My crash into burnout and drastic physical symptoms, like insomnia, from that burnout, was inevitable when you really look at where I was coming from.
In hindsight, I understand that my body had to do something as drastic as not let me sleep for a year and gaining 80lbs, so that I would actually pay attention. It had been whispering and knocking at my door for years. At some point something has got to give. The spike strip is required to stop the car speeding out of control down the high way, the orange cones aren’t going to cut it.
And so, I was put through one of the most difficult iniations of my life. Learning to let go of who I thought was and how I thought I would be as a mother, a wife, a sister, a daughter, a practitioner, a business owner, a woman. As I learned to let go of so many of expectations and identities, I was also having to relearn how to let go into sleep.
So many pieces have supported me on my journey to healing insomnia. Mineral Nutritional Balancing is a big one. Quantum biology principles and redesigning my life around day and night and seasonal rhythyms was another. Eating enough, at the right times of day, consistently, helped so much. Learning how to truly rest preemptively and regularly, before I collapse, is another.

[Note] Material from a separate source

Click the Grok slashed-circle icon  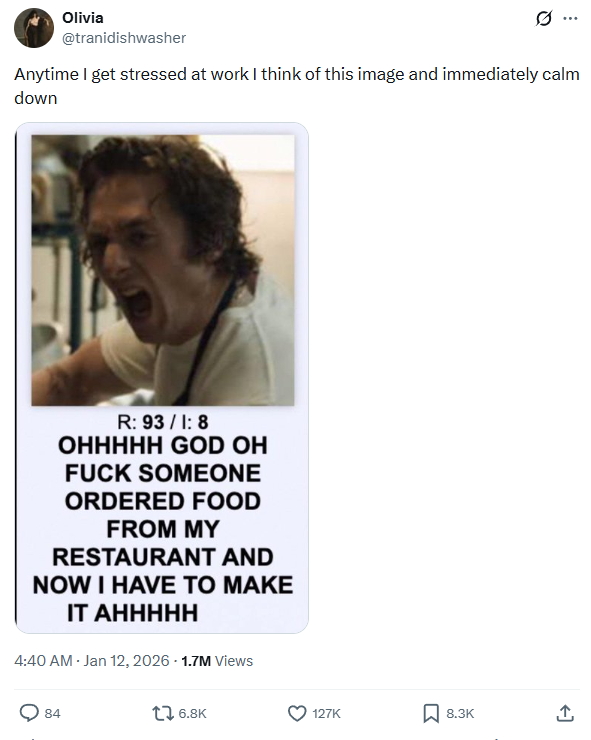tap(543, 18)
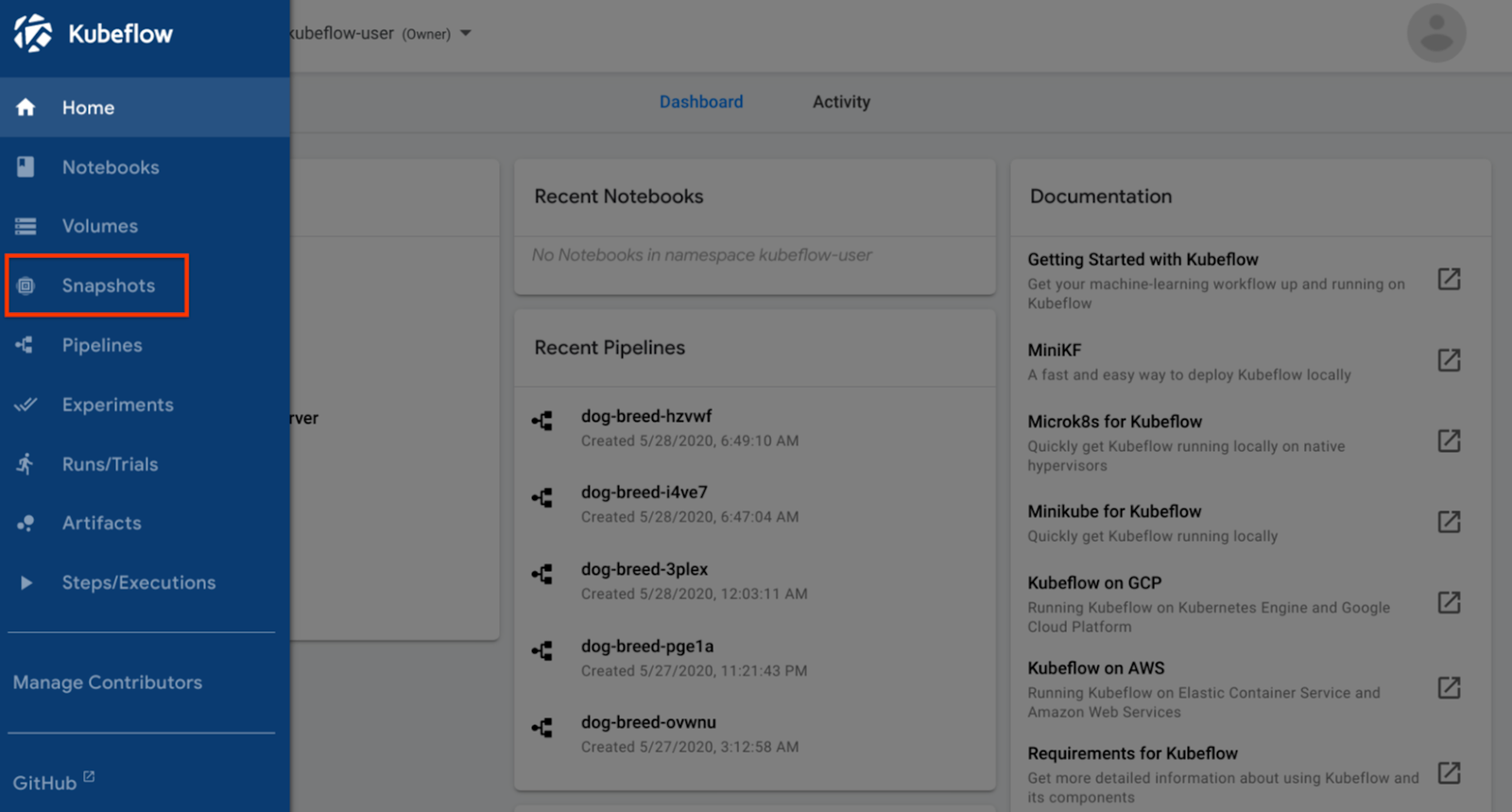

As much as not sleeping with my girls during this time hurt me, there was no doubt it was what I needed to do at the time. It was such a deep lesson in understanding how much my well being as the mother needs to be tended to.
Whatever is truly best for the mother will also be best for the children and family. That’s our design. That is how we have evolved and survived for thousands of years. If pregnancy, postpartum, and motherhood was inherently depleting we would not be here.
It can seem quite conunterintuitive at times, but I know that I needed this lesson and experience to be the mother I am today and to become the mother that my future children will need.
It’s all part of a mysterious and beautiful process, pulling me forward toward my own (and my children’s own) becoming.
And now, I fall sleep with one daughter tucked under each arm. We fall asleep together, entwined. My oldest told me tonight, “Mama, your arm is more comfortable to me than a pillow.”
The sweetness and the cuddles do not escape me. I am sipping them up and letting them warm me from the inside out, like hot coco with marshmellows on a cold winter afternoon.
Now, I am flooded with oxytoxin.
I am healing myself backwards and forwards by sleeping right between my almost-four-year old and my five year old each night. I am healing that anxious, postpartum mother who could not let go.
I can’t imagine why anyone wouldn’t want to sleep with their kids. Laying with them is one of my most favorite times of day, no matter how annoyed, frustrated, or overwhelmed I was with them during the day, the bedtime snuggle-sesh brings me back to the softness of life, the beauty, the holy preciousness, I am in the midst of.
It brings me back to the gratitude of how far I’ve come and how far we’ve come.
Holding their hot little hands.
Staring at their little beloved faces.
Watching their chests rise and fall and blessing every single centimeter of them over and over again until I’m swept into a deep and restorative sleep, myself.
Letting their little grunts, coughs, and sighs (and yes, sometimes full on screams or night wakings) not be something of torment, but of delightful reminders that I am a mother to two wonderful beings.
It doesn’t get any better than this.
May I hold these moments of beauty in my body and use them to come back to and flood my blood with oxytoxin, love, and the knowing that nothing is worth closing your heart over.
thank you <3
These reflections are so beautiful and so full of truth. They remind me of my early years as a mother, too, and I am thinking about how important all the lessons you are learning will be of so much value to you and all your paths continue to unfold. Thank you for a lovely start to my day!